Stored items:
↓

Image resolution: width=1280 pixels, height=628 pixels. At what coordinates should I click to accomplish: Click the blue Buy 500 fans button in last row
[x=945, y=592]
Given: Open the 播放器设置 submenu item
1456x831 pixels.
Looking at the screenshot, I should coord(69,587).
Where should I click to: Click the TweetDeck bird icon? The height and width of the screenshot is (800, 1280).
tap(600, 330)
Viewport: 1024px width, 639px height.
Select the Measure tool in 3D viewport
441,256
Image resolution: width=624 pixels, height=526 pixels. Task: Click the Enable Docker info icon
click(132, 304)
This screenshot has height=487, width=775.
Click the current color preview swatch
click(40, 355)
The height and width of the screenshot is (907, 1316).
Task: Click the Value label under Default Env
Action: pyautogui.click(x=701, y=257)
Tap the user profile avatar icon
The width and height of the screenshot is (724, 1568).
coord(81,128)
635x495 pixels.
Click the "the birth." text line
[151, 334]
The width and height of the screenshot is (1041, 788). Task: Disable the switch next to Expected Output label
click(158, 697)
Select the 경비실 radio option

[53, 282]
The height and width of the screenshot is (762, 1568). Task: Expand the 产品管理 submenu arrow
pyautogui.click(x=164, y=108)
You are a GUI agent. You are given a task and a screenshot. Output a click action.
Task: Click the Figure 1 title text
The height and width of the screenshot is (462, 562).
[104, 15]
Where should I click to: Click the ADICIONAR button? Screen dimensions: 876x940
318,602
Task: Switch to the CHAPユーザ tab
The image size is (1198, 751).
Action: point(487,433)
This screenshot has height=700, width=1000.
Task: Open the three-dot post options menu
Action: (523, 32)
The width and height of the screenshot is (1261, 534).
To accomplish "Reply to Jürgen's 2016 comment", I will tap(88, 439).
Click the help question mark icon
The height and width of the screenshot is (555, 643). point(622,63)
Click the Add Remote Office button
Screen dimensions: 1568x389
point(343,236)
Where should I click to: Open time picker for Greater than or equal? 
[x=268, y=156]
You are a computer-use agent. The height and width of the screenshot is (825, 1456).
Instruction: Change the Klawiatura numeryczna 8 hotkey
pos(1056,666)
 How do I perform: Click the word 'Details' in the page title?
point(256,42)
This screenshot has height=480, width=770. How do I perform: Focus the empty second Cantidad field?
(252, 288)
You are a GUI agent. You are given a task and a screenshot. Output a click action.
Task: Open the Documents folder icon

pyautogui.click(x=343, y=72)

↑

#### The problem:
Your reply should consist of the records, duplicated exactly.

#### The answer:
Image resolution: width=1280 pixels, height=628 pixels. At what coordinates should I click to accomplish: Click the blue Buy 500 fans button in last row
[x=945, y=592]
Given: Open the 播放器设置 submenu item
1456x831 pixels.
Looking at the screenshot, I should coord(69,587).
Where should I click to: Click the TweetDeck bird icon? The height and width of the screenshot is (800, 1280).
tap(600, 330)
Viewport: 1024px width, 639px height.
Select the Measure tool in 3D viewport
441,256
Image resolution: width=624 pixels, height=526 pixels. Task: Click the Enable Docker info icon
click(132, 304)
This screenshot has height=487, width=775.
Click the current color preview swatch
click(40, 355)
The height and width of the screenshot is (907, 1316).
Task: Click the Value label under Default Env
Action: pyautogui.click(x=701, y=257)
Tap the user profile avatar icon
The width and height of the screenshot is (724, 1568).
coord(81,128)
635x495 pixels.
Click the "the birth." text line
[151, 334]
The width and height of the screenshot is (1041, 788). Task: Disable the switch next to Expected Output label
click(158, 697)
Select the 경비실 radio option

[53, 282]
The height and width of the screenshot is (762, 1568). Task: Expand the 产品管理 submenu arrow
pyautogui.click(x=164, y=108)
You are a GUI agent. You are given a task and a screenshot. Output a click action.
Task: Click the Figure 1 title text
The height and width of the screenshot is (462, 562).
[104, 15]
Where should I click to: Click the ADICIONAR button? Screen dimensions: 876x940
318,602
Task: Switch to the CHAPユーザ tab
The image size is (1198, 751).
Action: point(487,433)
This screenshot has height=700, width=1000.
Task: Open the three-dot post options menu
Action: (523, 32)
The width and height of the screenshot is (1261, 534).
To accomplish "Reply to Jürgen's 2016 comment", I will tap(88, 439).
Click the help question mark icon
The height and width of the screenshot is (555, 643). point(622,63)
Click the Add Remote Office button
Screen dimensions: 1568x389
point(343,236)
Where should I click to: Open time picker for Greater than or equal? 
[x=268, y=156]
You are a computer-use agent. The height and width of the screenshot is (825, 1456).
Instruction: Change the Klawiatura numeryczna 8 hotkey
pos(1056,666)
 How do I perform: Click the word 'Details' in the page title?
point(256,42)
This screenshot has height=480, width=770. How do I perform: Focus the empty second Cantidad field?
(252, 288)
You are a GUI agent. You are given a task and a screenshot. Output a click action.
Task: Open the Documents folder icon

pyautogui.click(x=343, y=72)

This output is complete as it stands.